- **TASKS**
(1) Using the excerpt on the SEV guest launch flow, decide for each statement whether it agrees with the text, answering yes or no and quoting the exact words that settle it. (a) The guest owner supplies the SEV launch parameters. (b) The LAUNCH_UPDATE command generates the measurement. (c) The cloud provider validates the measurement.
(2) Extend the excerpt on the SEV guest launch flow, picking up right after its final sentence.

- **TEXT EXCERPT**
[START]

All the sev option should be specified during guest creation. A typical SEV flow look like this: 1) Guest owner requests cloud provider to launch a SEV quest.2) Cloud provides requests the guest owner to provide the SEV launch parameter. These parameters includes: flags, policy, nonce, public diffie-hellman keys.
3) cloud provider launches qemu with '-sev' option.
The code path looks like this:
kvm_sev_guest_start() [qemu]
kvm_vm_ioctl(SEV_ISSUE_CMD) [kvm]
asid = allocates a new SEV aid. [kvm]
psp_issue_cmd(LAUNCH_START) [kvm]
// the will call the firmware to create
// new cryptographic context
psp_issue_cmd(ACTIVATE, asid) [kvm]
// the command will bind asid to this crypto
// context and loads the encryption key into
// memory controller
4) As part of guest creation qemu loader copies data/code into guest
memory (e.g BIOS). We need to encrypt the data/code copied into guest
memory using LAUNCH_UPDATE command.
sev_launch_update()
kvm_vm_ioctl(SEV_ISSUE_CMD)
psp_issue_cmd(LAUNCH_UPDATE, buffer)
// the command will encrypt in-place
5) After qemu is done copying data into guest memory we call
LAUNCH_FINISH, this command generate a measurement (basically hash of
the data encrypted through LAUNCH_UPDATE).
6) Cloud provider sends the measurement to guest owner.7) Guest owner validates the measurement. If measurement matches then we are good to launch the guest. This should ensure that bootcode was not compromised by hypervisor.

[END]

- **ROWS**
[START]

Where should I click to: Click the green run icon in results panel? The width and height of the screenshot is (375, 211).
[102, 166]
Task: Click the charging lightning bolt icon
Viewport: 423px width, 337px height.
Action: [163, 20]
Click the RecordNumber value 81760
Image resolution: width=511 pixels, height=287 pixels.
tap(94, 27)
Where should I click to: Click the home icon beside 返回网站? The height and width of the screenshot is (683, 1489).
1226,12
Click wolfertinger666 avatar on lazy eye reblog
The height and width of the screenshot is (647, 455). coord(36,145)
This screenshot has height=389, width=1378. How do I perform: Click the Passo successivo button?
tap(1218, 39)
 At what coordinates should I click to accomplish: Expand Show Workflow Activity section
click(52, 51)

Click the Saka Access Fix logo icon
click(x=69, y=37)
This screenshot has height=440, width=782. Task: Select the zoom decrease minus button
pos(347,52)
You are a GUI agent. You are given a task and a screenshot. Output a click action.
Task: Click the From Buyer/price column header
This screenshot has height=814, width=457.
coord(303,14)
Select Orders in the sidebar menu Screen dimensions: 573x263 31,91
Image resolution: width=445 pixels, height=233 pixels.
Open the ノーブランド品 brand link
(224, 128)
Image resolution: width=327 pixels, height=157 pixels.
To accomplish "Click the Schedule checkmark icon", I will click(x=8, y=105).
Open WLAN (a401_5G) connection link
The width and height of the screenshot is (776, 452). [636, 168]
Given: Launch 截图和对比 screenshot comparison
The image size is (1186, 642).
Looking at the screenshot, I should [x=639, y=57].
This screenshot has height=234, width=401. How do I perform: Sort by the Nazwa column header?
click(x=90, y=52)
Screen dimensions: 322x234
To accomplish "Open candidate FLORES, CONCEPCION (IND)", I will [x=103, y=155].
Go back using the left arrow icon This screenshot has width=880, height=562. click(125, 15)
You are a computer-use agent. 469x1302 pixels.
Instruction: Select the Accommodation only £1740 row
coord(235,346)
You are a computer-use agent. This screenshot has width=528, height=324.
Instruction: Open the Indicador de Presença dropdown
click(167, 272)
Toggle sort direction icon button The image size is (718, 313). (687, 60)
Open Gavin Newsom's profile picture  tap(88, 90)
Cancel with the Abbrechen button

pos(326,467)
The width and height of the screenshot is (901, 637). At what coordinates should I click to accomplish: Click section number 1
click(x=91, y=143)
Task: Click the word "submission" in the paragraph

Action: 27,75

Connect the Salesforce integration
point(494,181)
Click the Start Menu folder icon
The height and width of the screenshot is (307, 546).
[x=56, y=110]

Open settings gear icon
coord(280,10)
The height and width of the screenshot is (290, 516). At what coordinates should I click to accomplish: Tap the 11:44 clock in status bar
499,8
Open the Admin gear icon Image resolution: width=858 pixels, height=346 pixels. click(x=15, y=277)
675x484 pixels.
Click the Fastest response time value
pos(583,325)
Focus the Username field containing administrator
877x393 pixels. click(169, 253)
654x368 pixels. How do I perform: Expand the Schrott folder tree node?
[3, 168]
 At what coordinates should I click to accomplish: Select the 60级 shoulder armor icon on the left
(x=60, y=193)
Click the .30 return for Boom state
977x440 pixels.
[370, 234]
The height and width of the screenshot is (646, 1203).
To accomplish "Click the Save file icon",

[END]

- **EXERCISE RESPONSES**
(1)
(a) Yes: "Cloud provides requests the guest owner to provide the SEV launch parameter."
(b) No: "LAUNCH_FINISH, this command generate a measurement"
(c) No: "Guest owner validates the measurement."

(2)
Once the guest is running then memory content of VM is transparently encrypted with key loaded into memory controller. SEV guest have the concept of private and shared memory. Private memory is encrypted with the guest-specific keys, while share memory may be encrypted with hypervisor key. Certain type of memory (namely instruction pages and guest page tables) are always considered as private. The guest OS can mark individual pages of memory as encrypted using the standard x86 page table. I call it C-bit in PTE, if C-bit (bit 47) is set then page is private and if C-bit is 0 then page is shared. A page that is marked private will be automatically decrypted when read from the DRAM and encrypted when written to DRAM. Note that since C-bit is only controllable by the guest OS when it in operating in 64-bit or 32-bit PAE mode, in all other modes the SEV hardware forces the C-bit to a 1.
One of field in launch_start struct is 'policy', if policy allows the debugging then hypervisor can use SEV commands (kvm_sev_debug_decrypt/kvm_sev_debug_encrypt) to read and write into guest memory. If policy does not allow the debugging then any read of guest memory from hypervisor will get encrypted data and similarly writes to guest memory from hypervisor will result guest reading the garbage.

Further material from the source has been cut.